SNAPSHOT 2026-05-28·BUILD 0c187d0b·ENV public-demo·CC-BY 4.0·v0.1.0

R.006FINDING

Snapshot 2026-05-28 · frozen

Blue whale biology and threat profile

snapshot
2026-05-28 · frozen
generated
May 12, 2026
curation
auto-synthesis
model
deepseek/deepseek-v3.2
n
8
license
CC-BY 4.0

Synthesis

Blue whales (*Balaenoptera musculus*) are the largest animals known to have ever existed, reaching lengths up to 33 meters and weights over 150 tonnes species/balaenoptera-musculus [^1]. They are marine mammals classified within the order Cetacea and family Balaenopteridae species/balaenoptera-musculus [^1]. They have a cosmopolitan distribution, inhabiting all major oceans range/cosmopolitan [^2], and undertake seasonal migrations between feeding and breeding grounds species/balaenoptera-musculus [^1]. The species is currently listed as Endangered status/endangered [^2] on the IUCN Red List concepts/iucn-categories [^3]. Major threats include ship strikes threat/ship-strike, entanglement in fishing gear threat/entanglement, and ocean noise pollution that disrupts communication threat/ocean-noise, with populations still recovering from severe historical depletion by commercial whaling threat/historical-whaling [^3].

Threads

1. What are the key biological characteristics and taxonomic classification of blue whales?

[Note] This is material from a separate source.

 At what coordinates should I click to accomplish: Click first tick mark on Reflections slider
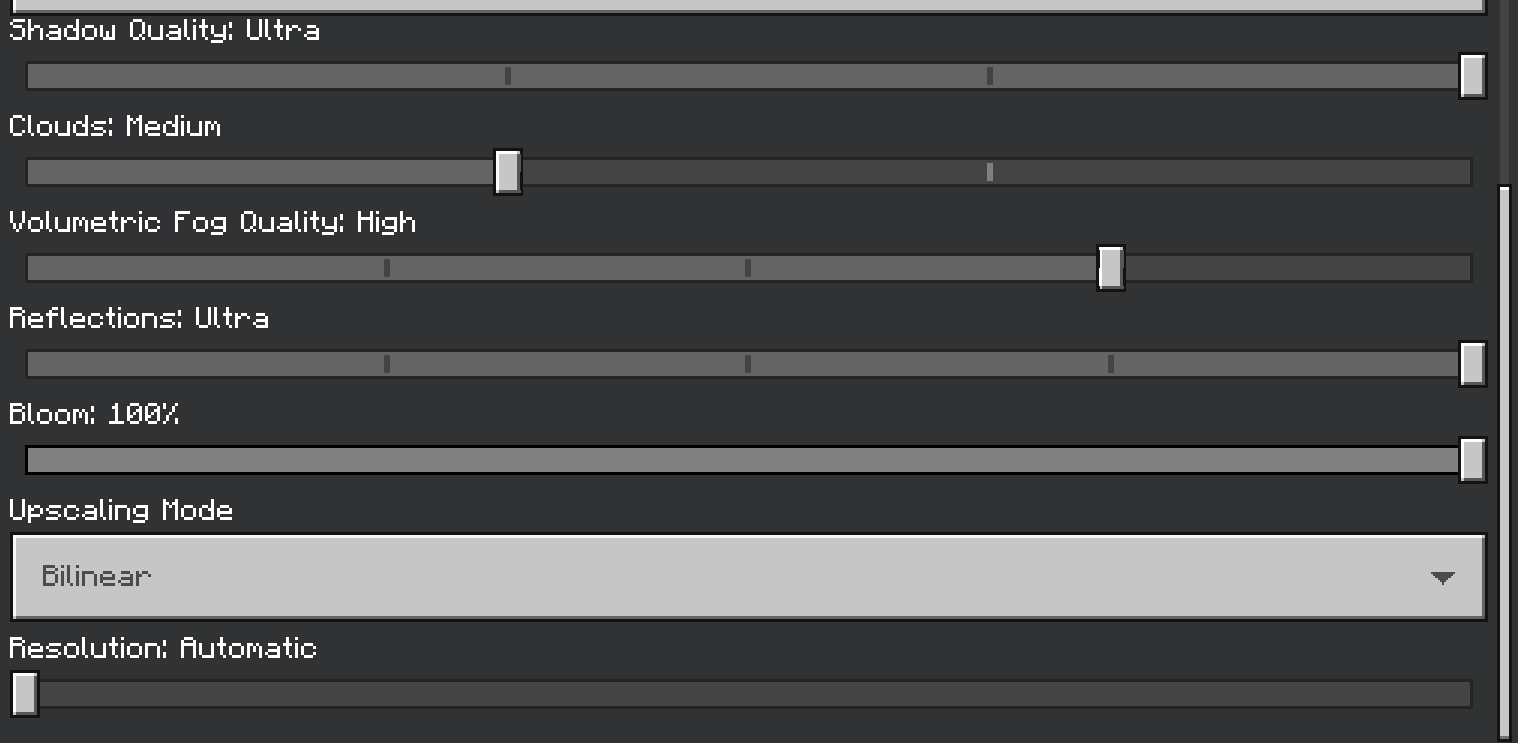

The blue whale (*Balaenoptera musculus*) blue whale is the largest animal known to have ever lived, reaching up to 33 meters in length and over 150 tonnes. It has a cosmopolitan distribution across all major oceans, undertaking seasonal migrations between high-latitude feeding grounds and lower-latitude breeding areas.

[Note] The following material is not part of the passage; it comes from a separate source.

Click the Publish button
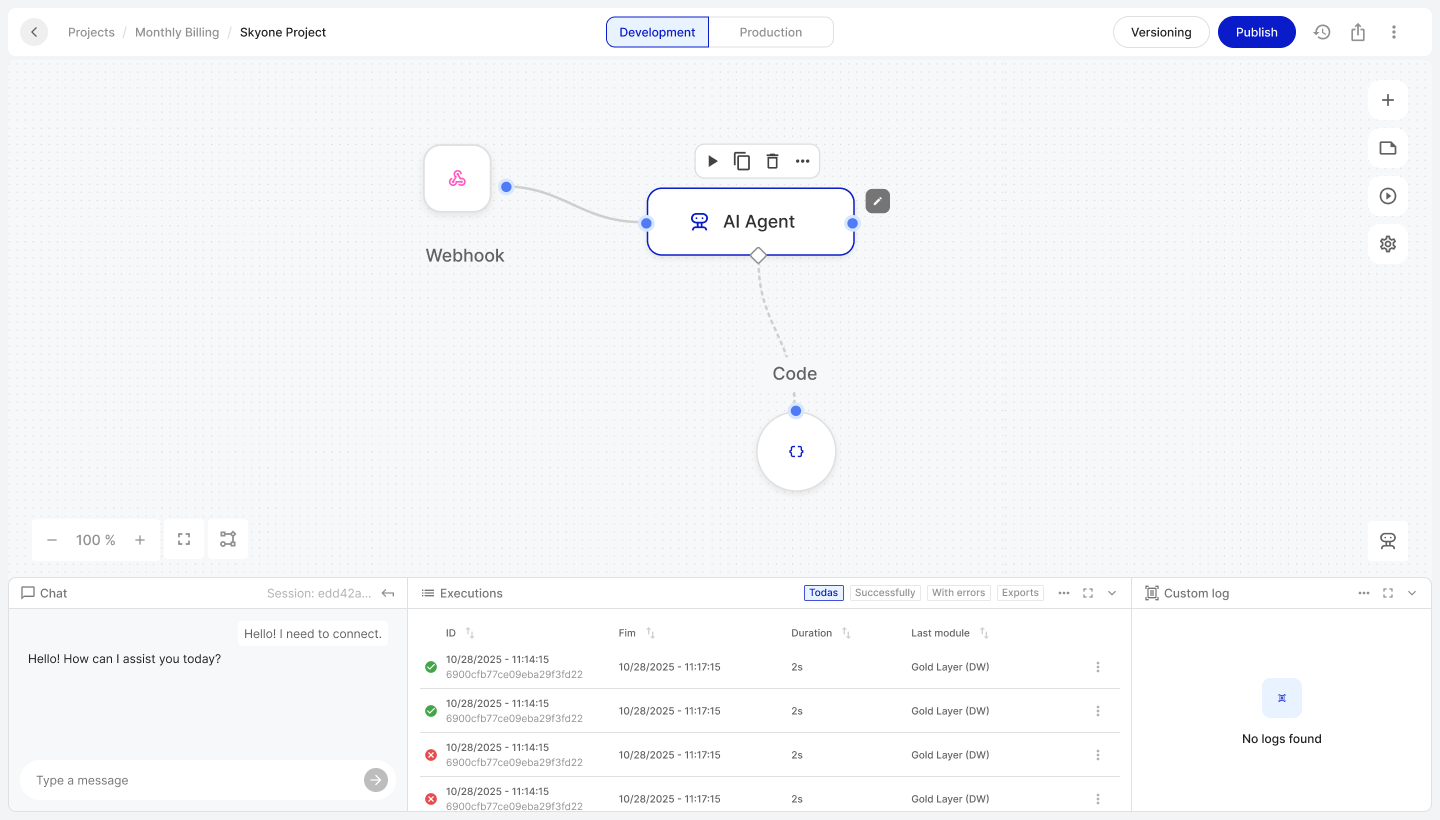The height and width of the screenshot is (820, 1440). tap(1256, 32)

Taxonomically, the blue whale is classified as follows:

  • Kingdom: Animalia
  • Phylum: Chordata
  • Class: Mammalia
  • Order: Cetacea
  • Family: Balaenopteridae
  • Genus: *Balaenoptera*

Key biological characteristics include its pelagic habitat, migratory behavior, and status as a filter feeder. It is a long-lived species. The IUCN Red List currently lists the blue whale as Endangered blue whale.

Cited: species/balaenoptera-musculus

2. What is the current global distribution and population status of blue whales?

Blue whales Blue whale (Balaenoptera musculus) have a cosmopolitan range range/cosmopolitan, inhabiting all oceans. They are classified as endangered status/endangered.

Cited: species/balaenoptera-musculus, range/cosmopolitan, status/endangered

3. What are the primary threats to blue whale populations and what conservation efforts are in place to protect them?

Blue whale populations face several primary threats. These include ship strikes threat/ship-strike from collisions with vessels in shipping lanes that overlap with their migration corridors, and entanglement threat/entanglement in fishing gear, particularly set-net and trap lines. Ocean noise threat/ocean-noise also poses a threat, as it interferes with their low-frequency vocal communication essential for finding mates and maintaining group cohesion. Historically, commercial whaling threat/historical-whaling severely depleted blue whale populations, removing over 99% of southern-hemisphere blue whales before the 1966 international moratorium.

While the provided information details the threats, it does not explicitly outline specific conservation efforts in place to protect blue whales. However, the species is listed as Endangered by the IUCN concepts/iucn-categories, and populations are slowly recovering from past whaling activities.

Cited: threat/ship-strike, threat/entanglement, threat/ocean-noise, threat/historical-whaling, concepts/iucn-categories

How to cite

doriiOS (2026). Blue whale biology and threat profile. Snapshot 2026-05-28. https://doriios-landing.vercel.app/research/what-are-blue-whales-202605122008

CC-BY 4.0 (finding text) · per-source (records). See methodology.